The San Diego Hall of Science approached Spitz Laboratories to create a new star projector that would not obstruct the view for part of the audience or interfere with the movie projection system. Spitz created a servo-controlled "starball" that became the centerpiece of the system dubbed a "Space Transit Simulator". The spherical star projector and a number of independent planet projectors maintained a low profile while projecting a realistic sky for the astronomy presentations.

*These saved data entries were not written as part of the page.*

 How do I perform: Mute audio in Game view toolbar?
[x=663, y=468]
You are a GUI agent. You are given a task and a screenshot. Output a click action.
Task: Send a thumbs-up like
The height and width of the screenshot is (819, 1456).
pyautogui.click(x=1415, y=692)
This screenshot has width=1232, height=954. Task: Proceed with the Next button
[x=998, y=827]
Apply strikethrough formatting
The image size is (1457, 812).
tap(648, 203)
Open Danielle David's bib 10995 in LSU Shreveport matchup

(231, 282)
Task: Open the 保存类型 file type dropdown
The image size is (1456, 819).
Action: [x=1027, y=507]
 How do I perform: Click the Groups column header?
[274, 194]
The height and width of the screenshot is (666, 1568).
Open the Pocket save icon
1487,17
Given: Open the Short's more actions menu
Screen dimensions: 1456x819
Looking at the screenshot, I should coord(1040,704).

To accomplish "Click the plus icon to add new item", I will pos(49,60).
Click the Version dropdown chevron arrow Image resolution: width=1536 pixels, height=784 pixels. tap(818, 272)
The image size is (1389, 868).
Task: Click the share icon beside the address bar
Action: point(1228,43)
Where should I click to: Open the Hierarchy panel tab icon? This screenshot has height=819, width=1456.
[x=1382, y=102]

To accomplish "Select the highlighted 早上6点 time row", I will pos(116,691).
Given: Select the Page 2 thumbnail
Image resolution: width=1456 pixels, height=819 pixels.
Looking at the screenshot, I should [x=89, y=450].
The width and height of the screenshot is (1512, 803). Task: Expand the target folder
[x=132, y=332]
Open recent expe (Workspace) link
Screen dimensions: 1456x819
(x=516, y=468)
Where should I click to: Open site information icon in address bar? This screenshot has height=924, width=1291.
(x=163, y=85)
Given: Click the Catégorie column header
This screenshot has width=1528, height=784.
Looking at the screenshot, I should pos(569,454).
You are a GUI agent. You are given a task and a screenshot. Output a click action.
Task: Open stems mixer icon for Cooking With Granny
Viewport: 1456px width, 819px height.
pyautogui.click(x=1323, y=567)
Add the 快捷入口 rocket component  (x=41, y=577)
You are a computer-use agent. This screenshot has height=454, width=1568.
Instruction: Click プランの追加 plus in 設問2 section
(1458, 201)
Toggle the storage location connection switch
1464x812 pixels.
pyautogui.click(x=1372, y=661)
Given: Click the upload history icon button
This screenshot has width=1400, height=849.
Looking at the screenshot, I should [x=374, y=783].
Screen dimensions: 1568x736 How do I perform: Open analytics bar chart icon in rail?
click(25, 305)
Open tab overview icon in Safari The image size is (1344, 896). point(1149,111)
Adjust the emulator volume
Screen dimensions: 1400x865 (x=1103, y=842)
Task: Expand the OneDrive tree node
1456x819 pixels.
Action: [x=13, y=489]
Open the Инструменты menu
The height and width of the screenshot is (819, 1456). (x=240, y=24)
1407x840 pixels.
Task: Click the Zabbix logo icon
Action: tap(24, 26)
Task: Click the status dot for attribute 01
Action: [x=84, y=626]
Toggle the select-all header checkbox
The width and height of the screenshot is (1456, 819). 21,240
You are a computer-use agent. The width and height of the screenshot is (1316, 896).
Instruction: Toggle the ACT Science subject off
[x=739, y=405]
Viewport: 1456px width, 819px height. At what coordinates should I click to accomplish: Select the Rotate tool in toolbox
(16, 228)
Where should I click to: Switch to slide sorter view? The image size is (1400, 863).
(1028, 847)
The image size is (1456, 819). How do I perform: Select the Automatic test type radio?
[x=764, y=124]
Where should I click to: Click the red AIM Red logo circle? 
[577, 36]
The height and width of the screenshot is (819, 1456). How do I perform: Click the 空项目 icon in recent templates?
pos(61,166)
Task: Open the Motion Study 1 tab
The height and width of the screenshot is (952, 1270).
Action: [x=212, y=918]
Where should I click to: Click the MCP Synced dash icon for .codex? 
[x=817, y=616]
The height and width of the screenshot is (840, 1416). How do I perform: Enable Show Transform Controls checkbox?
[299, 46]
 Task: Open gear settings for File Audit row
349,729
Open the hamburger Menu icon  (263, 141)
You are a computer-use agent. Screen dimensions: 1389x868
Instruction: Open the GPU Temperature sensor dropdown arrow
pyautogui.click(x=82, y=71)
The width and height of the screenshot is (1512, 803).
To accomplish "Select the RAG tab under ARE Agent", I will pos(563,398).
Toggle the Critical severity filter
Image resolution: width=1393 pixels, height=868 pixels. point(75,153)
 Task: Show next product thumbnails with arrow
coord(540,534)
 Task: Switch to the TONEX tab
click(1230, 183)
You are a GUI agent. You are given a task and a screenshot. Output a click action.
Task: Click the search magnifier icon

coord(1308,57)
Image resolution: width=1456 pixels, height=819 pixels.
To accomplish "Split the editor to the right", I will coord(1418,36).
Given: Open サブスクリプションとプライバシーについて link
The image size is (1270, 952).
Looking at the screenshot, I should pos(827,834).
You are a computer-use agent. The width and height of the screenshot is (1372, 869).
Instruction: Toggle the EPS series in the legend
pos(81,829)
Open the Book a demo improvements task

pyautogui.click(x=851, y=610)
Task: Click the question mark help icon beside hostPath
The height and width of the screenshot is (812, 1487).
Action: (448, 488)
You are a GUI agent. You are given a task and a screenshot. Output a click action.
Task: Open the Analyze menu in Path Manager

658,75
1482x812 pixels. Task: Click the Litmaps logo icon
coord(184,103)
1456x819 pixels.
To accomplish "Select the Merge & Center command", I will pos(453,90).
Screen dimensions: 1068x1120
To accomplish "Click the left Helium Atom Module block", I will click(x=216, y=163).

These elements, along with a number of slide projectors and lighting systems, were all controlled by a PDP-15 minicomputer. Unlike conventional planetariums, which are limited to showing the night sky as it appears from various points on the surface of the Earth at various dates, the STS could show the sky as it would appear from anywhere within about 100 astronomical units of Earth (about three times the radius of Pluto's orbit). A joystick even allowed the operator to "fly" the theater through space, showing the resulting apparent movement of planets through the sky, though in practice the planetarium presentations were always pre-programmed.

The STS was actually delivered with a flawed mirror inside. Spitz could not make a replacement and install it in time for the debut so a local amateur telescope maker was called-upon to make a new one.

The STS was used for many years but has been replaced by a more modern projector.

For projecting movies onto the dome the San Diego Hall of Science approached IMAX to adapt their large-screen format. There were technical problems with adapting the IMAX system for use in the center of a dome but IMAX was willing to address them. The San Diego Hall of Science called the new system OMNIMAX but IMAX has since renamed the system IMAX Dome. Even though the Reuben H. Fleet Science Center--which coined the original name--now uses the new name, many theaters still call it OMNIMAX.

It was originally planned that presentations could combine images from the planetarium's star and planet projectors with scenes from OMNIMAX films, but this presented many practical problems and was never fully realized.


The planetarium opened in 1973 as the Reuben H. Fleet Space Theater and Science Center showing two OMNIMAX features, Voyage to the Outer Planets (produced by Graphic Films) and Garden Isle (by Roger Tilton Films) on a double bill.

In addition to setting a new standard for planetariums the science center was a pioneer in modern science museums. Following the example set four years earlier by the Exploratorium, all exhibits in the science center were required to have something for visitors to manipulate or otherwise participate in. The combination of a planetarium, IMAX Dome theater and interactive science exhibits is now a common thread with most major science museums. However, by the late 1990s the science center had become small and outdated compared to newer science museums. In 1998 the science center was expanded and modernized, and then dwarfed the planetarium/theater, hence the name change.

The museum is named after aviation pioneer Reuben H. Fleet, who founded the U.S. Air Mail service. Fleet's company, Consolidated Aircraft, built several of the famous aircraft of World War II, including the B-24 Liberator and PBY Catalina.